Véritable feu d'artifice visuel, Vice Versa est une œuvre à savourer avec le même entrain qu'une exquise confiserie qui laissera sur notre palet un arrière-goût aussi durable que ne l'est un souvenir indélébile à notre mémoire. Mais bien plus qu'un spectacle pyrotechnique concocté par les doigts d'orfèvre de Pete Docter, ce petit bijou d'animation porte à incandescence la pluralité des émotions qui anime tout être, en pénétrant dans le poste de commande de la « fabrique à émotions » (et quelle fabrique à émotions !) de Riley, jeune adolescente de onze ans bouleversée par son récent déménagement. De la verdoyante campagne du Minnesota aux vicissitudes de la tentaculaire San Francisco, il y a une rupture de faille à même d'entraîner un âpre séisme mental.
Vice Versa est de la sorte un voyage initiatique fantasmagorique et un récit de transition (de l'enfance à l'adolescence) sublimés à tous les instants par une animation dantesque. Avec une précision neurochirurgicale, Docter s'immisce dans le cerveau de Riley et dissèque au scalpel le psychisme de l'adolescente, de ses souvenirs les plus vivaces à ses angoisses refoulées par le subconscient. Ces incursions dans les territoires mentaux et dans les profondeurs de la psychè sont d'autant plus salvatrices qu'elles s'accompagnent d'une véritable cartographie de l'esprit et du cerveau, résolument archipélagique : ainsi, chaque pilier constituant la personnalité de Riley et garantissant sa stabilité émotionnelle (honnêteté, famille, amitié, hockey, bêtises) est représentée par une île sans cesse ravitaillée par les souvenirs et les émotions. Le bouleversement induit par le déménagement de la jeune fille met donc en péril ce socle identitaire insulaire, et n'arrange en rien le travail des pilotes du vaisseau cérébral : le capharnaüm ne fait même que s'accroître lorsque Joie et Tristesse se retrouvent brusquement évincées du Quartier Cérébral, laissant Colère, Dégoût et Peur aux commandes... Avec les moyens du bord !
On pourrait compter par centaines les ingénieuses trouvailles visuelles qui agrémentent cette pépite du Septième Art, que ce soit le train, convoi-express métaphorique de la pensée qui fuse, les rêves fabriqués dans des studios de cinéma où pullulent acteurs, scénaristes et cameramen de l'onirisme, ou encore la forteresse-prison du subconscient, véritable Bastille où se joue la lutte freudienne entre le ça et le surmoi, et où les plus effrayants objets de la peur sommeillent en attendant d'être réveillés... D'une richesse allégorique presque fellinienne, Vice Versa est un bouquet psychédélique et fantaisiste, qui en exhibant des airs de fête foraine à ciel ouvert, explore les affres de la personnalité et de la mémoire.

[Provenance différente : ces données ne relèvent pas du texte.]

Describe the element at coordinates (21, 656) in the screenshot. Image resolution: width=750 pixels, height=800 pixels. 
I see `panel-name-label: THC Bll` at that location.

Rarement un film n'aura mis à nu avec une telle jubilation les tribulations de nos processus cognitifs qui se chevauchent, se heurtent, s'entremêlent en un fatras carnavalesque. Pendant quelques quatre-vingt-dix minutes, on rit, on s'émeut, on éprouve cette multiplicité de sentiments - colorés - qui compose la palette émotionnelle de tout un chacun, et cette force d'identification et d'empathie tient moins aux évidentes qualités graphiques du film qu'à la manière qu'a Pete Docter de nous rappeler que nous ne sommes jamais que la somme de nos expériences vécues, et que cette richesse cumulative fait de chacun d'entre nous quelqu'un d'exceptionnel - au sens littéral du terme. Surtout, et alors que les injonctions à positiver sans cesse et à vouloir faire à tout prix du bonheur l'alpha et l'oméga d'une vie réussie gangrènent nos sociétés, ce merveilleux film explore les contrastes qui seuls autorisent l'authenticité même de la vie : Joie et Tristesse, qui cherchent désespérément à rejoindre le Quartier Cérébral, ne peuvent fonctionner qu'ensemble, main dans la main, résonnant au diapason d'émotions que nous pensons parfois dissonantes. Vice Versa invite de la sorte à voir en la mélancolie et la nostalgie, non pas tant des rejetons dépréciés de Tristesse, que les douces réminiscences d'un bonheur triste, ou d'une tristesse joyeuse. Car au fond, c'est bel et bien ce que suggère Docter en filigrane : tout souvenir, aussi joyeux puisse-t-il être, est nimbé d'un surcroît de tristesse dès lors qu'il rejoint l'antre du passé.